▸ **TASK TO CARRY OUT**:
When you reach the line with "Open the satellite" in the listing below, transcribe it and each line after it up to and including the line with "Choose General system tasks entry", exactly and with nothing else.

===

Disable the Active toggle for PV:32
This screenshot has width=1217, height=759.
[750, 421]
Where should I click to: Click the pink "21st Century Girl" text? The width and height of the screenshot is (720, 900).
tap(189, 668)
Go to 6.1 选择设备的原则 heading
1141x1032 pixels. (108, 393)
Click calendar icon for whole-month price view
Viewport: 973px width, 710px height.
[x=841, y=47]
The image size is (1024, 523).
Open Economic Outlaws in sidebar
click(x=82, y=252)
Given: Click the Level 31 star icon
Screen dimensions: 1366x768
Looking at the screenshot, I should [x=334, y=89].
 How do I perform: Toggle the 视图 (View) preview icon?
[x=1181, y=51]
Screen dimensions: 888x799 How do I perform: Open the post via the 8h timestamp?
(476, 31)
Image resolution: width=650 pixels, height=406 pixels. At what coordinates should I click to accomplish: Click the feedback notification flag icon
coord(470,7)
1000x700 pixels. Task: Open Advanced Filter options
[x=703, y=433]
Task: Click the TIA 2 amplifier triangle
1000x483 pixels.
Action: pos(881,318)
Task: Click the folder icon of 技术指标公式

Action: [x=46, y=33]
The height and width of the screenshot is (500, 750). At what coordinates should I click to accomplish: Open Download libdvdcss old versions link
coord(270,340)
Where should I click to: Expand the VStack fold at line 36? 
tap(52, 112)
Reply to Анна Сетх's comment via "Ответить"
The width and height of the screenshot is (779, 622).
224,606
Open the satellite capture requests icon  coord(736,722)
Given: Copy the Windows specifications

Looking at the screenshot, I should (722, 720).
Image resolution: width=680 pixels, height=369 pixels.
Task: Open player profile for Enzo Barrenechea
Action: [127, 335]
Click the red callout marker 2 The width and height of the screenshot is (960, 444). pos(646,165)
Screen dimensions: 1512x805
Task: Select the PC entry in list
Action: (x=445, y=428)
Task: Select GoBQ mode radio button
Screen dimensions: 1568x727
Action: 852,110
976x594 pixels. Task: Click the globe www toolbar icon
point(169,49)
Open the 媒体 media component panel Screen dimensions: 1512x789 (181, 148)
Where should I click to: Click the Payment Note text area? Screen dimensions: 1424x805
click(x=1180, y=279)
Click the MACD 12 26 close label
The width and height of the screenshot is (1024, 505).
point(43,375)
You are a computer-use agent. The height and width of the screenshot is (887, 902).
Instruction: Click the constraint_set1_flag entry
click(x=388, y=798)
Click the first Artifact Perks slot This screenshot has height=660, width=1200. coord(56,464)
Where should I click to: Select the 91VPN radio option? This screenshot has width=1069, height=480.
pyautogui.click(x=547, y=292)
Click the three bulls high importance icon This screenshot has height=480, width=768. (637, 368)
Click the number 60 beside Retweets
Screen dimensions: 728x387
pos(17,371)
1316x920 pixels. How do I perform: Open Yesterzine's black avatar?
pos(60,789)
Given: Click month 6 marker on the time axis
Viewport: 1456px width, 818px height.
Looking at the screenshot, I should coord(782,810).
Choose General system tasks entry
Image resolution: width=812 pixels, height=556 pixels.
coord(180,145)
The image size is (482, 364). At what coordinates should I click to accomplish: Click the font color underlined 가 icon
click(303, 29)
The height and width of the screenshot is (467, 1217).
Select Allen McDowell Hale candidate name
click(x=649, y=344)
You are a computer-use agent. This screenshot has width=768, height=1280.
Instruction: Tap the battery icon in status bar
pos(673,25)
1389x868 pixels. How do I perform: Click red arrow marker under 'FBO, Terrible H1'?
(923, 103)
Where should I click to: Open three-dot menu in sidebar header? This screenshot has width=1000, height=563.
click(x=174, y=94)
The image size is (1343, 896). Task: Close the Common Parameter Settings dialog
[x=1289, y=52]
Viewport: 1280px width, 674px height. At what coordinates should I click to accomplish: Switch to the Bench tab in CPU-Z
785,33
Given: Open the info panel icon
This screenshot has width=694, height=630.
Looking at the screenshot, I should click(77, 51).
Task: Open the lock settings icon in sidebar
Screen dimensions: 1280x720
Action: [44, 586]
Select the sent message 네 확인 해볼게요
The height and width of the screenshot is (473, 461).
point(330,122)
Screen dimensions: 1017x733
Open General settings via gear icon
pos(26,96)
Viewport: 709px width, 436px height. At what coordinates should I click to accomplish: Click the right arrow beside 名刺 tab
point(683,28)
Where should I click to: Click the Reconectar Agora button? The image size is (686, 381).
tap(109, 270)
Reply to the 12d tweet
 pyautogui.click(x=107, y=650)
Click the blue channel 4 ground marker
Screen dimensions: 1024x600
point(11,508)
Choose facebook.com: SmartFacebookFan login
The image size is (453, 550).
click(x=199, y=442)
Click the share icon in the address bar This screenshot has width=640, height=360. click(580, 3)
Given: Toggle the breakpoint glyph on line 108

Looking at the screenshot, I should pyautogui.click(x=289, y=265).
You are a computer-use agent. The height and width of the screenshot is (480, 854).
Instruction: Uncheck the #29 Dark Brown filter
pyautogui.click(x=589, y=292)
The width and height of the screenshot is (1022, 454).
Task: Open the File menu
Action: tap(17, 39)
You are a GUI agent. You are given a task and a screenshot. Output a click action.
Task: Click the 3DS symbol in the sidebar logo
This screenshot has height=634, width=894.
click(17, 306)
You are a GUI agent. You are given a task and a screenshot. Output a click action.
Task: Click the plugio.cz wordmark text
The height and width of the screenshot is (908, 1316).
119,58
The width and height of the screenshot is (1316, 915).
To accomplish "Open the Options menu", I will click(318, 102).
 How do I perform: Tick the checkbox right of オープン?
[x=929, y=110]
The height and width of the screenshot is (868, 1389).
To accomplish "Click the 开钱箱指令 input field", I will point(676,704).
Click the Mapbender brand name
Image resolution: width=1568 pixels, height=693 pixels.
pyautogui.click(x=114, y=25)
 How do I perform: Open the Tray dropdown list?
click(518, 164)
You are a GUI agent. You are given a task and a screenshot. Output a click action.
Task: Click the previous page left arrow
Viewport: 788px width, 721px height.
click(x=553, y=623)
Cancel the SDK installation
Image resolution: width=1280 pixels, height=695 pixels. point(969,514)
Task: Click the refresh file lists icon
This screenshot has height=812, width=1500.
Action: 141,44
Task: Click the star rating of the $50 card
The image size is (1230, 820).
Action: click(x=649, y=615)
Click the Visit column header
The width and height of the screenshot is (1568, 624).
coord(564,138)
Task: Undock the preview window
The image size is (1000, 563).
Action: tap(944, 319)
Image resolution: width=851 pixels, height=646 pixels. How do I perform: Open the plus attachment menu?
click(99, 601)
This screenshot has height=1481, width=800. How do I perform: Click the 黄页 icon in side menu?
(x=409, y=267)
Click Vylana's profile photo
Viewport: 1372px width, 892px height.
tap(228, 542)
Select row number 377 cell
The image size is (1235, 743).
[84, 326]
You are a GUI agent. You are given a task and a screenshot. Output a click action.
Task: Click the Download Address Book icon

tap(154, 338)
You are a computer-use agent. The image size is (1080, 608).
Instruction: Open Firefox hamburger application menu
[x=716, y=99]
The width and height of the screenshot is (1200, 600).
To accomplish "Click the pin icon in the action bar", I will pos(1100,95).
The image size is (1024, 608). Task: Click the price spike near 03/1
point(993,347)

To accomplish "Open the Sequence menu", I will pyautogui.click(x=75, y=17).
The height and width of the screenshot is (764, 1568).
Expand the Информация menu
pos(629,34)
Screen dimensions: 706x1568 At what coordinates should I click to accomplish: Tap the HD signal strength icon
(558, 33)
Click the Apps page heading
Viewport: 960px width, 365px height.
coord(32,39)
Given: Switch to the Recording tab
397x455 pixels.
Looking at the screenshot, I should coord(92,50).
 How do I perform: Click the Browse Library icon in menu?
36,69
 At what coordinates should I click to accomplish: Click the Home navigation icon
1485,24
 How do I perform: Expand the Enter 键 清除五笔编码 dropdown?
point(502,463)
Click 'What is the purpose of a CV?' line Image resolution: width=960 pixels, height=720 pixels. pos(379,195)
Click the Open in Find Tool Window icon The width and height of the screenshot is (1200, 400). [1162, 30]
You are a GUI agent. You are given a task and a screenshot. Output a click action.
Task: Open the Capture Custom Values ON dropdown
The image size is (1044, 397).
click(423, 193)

===

▸ **RESPONSE**:
Open the satellite capture requests icon  coord(736,722)
Given: Copy the Windows specifications

Looking at the screenshot, I should (722, 720).
Image resolution: width=680 pixels, height=369 pixels.
Task: Open player profile for Enzo Barrenechea
Action: [127, 335]
Click the red callout marker 2 The width and height of the screenshot is (960, 444). pos(646,165)
Screen dimensions: 1512x805
Task: Select the PC entry in list
Action: (x=445, y=428)
Task: Select GoBQ mode radio button
Screen dimensions: 1568x727
Action: 852,110
976x594 pixels. Task: Click the globe www toolbar icon
point(169,49)
Open the 媒体 media component panel Screen dimensions: 1512x789 (181, 148)
Where should I click to: Click the Payment Note text area? Screen dimensions: 1424x805
click(x=1180, y=279)
Click the MACD 12 26 close label
The width and height of the screenshot is (1024, 505).
point(43,375)
You are a computer-use agent. The height and width of the screenshot is (887, 902).
Instruction: Click the constraint_set1_flag entry
click(x=388, y=798)
Click the first Artifact Perks slot This screenshot has height=660, width=1200. coord(56,464)
Where should I click to: Select the 91VPN radio option? This screenshot has width=1069, height=480.
pyautogui.click(x=547, y=292)
Click the three bulls high importance icon This screenshot has height=480, width=768. (637, 368)
Click the number 60 beside Retweets
Screen dimensions: 728x387
pos(17,371)
1316x920 pixels. How do I perform: Open Yesterzine's black avatar?
pos(60,789)
Given: Click month 6 marker on the time axis
Viewport: 1456px width, 818px height.
Looking at the screenshot, I should coord(782,810).
Choose General system tasks entry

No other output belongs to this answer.